RESNA Annual Conference - 2021

Modification To Virtual Implementation

Of A Community-Based Stroke Exercise Program Called: Fitness And Mobility Exercise

Marie-Andrée GagnonBegin Superscript1,2End Superscript, Charles Sèbiyo Batcho, PhDBegin Superscript1,2End Superscript, Krista L Best, PhDBegin Superscript1,2End Superscript

Begin Superscript1End Superscript Department of Rehabilitation, Faculty of Medicine Université Laval, Quebec City, Canada;

Begin Superscript2End Superscript Center for Interdisciplinary Research in Rehabilitation and Social Integration (Cirris), Centre intégré universitaire de santé et de services sociaux de la Capitale-Nationale (CIUSSS-CN), Quebec City, Canada


Stroke is a major cause of disability and death around the world [1]. Many stroke survivors face long term complications, such as reduced physical function, mobility, cognitive and communication impairment [2]. In addition, approximately 33% of stroke survivors experience depression post-stroke [3]. Physical activity (PA) reduces disability [4] and increases quality of life among stroke survivors [5]. Despite the known benefits of physical activity (i.e., improvement of physical condition, walking capacity, reduction of depression and anxiety symptoms and social isolation), stroke survivors are not enough active to accrue health advantage [6]. Physical inactivity is a major risk factor for a second stroke [7] and secondary complications (e.g., heart disease, fatigability, reduced cardiorespiratory fitness, falls) [6]. An evidence-based community exercise program exists for stroke survivors, called Fitness and Mobility Exercise (FAME), that effectively improves physical function, health condition and psychosocial health ( [8, 9]. However, stroke survivors often experience barriers to accessing community-based programs such as transportation, accessibility of buildings, cost, and weather conditions [10]. The COVID-19 pandemic has increased barriers to community-based activities, reduced access to rehabilitation services [11] and worsened physical condition of individuals with disabilities [12]. Stroke survivors use technology every day to communicate with their relatives [13], and approximately 64% of stroke survivors (n=102) expressed they would like virtual training and exercise programs [14]. Thus, a virtual physical activity program may provide an approach that reduces barriers, while responding to the physical activity needs of stroke survivors. Given the potential contraindications and risks of exercise among stroke survivors, it is critical to consult experts to ensure safety of a virtual home-based program.

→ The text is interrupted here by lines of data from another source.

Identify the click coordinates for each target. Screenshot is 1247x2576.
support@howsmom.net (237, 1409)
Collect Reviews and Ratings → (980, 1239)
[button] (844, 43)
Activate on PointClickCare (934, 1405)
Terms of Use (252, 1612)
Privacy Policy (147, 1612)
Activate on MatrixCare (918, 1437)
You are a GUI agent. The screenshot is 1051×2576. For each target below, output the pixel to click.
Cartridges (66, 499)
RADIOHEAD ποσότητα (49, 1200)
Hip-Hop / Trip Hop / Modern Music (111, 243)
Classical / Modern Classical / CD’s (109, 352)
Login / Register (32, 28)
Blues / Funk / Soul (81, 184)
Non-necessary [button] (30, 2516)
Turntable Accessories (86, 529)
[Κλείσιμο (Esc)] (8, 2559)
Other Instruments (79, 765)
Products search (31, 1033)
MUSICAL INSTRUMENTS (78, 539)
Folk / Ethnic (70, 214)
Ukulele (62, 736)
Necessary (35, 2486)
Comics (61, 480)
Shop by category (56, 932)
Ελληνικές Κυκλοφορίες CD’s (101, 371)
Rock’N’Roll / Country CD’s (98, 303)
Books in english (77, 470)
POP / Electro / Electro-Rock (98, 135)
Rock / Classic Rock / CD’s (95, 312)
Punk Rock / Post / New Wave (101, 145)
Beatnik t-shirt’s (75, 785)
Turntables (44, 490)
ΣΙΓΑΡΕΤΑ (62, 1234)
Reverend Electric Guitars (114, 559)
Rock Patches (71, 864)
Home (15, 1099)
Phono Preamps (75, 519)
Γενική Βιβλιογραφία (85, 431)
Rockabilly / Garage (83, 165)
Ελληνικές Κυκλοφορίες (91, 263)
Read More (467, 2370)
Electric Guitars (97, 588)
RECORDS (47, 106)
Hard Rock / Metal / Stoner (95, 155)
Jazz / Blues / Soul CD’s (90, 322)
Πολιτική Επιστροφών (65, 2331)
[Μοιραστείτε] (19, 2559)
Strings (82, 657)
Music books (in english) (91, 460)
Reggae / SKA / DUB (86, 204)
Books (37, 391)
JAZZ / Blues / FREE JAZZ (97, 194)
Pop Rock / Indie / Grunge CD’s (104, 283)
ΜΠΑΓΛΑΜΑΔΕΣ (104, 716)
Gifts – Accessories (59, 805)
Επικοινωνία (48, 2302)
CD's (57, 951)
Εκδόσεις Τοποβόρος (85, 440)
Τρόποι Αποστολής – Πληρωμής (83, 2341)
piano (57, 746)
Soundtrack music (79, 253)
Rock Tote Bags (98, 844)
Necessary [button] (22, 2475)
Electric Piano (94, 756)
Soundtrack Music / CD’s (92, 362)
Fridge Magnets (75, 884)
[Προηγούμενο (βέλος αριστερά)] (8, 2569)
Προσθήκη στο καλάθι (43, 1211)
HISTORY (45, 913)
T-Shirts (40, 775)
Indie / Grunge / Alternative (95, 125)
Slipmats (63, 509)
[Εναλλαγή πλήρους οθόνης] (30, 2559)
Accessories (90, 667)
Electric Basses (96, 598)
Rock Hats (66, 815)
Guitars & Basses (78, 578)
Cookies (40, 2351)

The aim of this study was to adapt the FAME program to be safe for delivery as virtual home-based program (FAME@home).



A qualitative study used focus groups. The study was approved by the Ethics committee of the Centre intégré et universitaire de santé et des services sociaux de la Capitale-Nationale. All participants provided informed consent.


Health professionals (i.e., physiotherapists, kinesiologists, occupational therapists, social workers) and researchers who had expertise and at least 3 years of experience with a stroke population and telerehabilitation were purposively recruited to adapt the FAME program for virtually delivery in the home (n=5 x 2 groups). Small sample sizes per group allowed participation from each participant to share their unique experiences [15]. Eight topics were discussed, including inclusion criteria, hybrid intervention, FAME components, training frequency, intensity monitoring, physical evaluations, technological problems and security procedure. The FAME manual was sent 7 days before the focus group and a brief summary of FAME program was provided at beginning of focus group. Focus groups of 90 minutes in duration were conducted and audiorecorded using ZOOM platform. Focus group were animated by a moderator (MAG) and a research assistant using a focus group guide that was created by the research team. The data were transcribed verbatim and were coded and analyzed using NVivo software [16].  Based on the questions, common categories were extracted and organized into major themes. The focus group data were analyzed deductively to identify specific recommendations for the virtual delivery of FAME@home to stroke survivors using videoconference technology.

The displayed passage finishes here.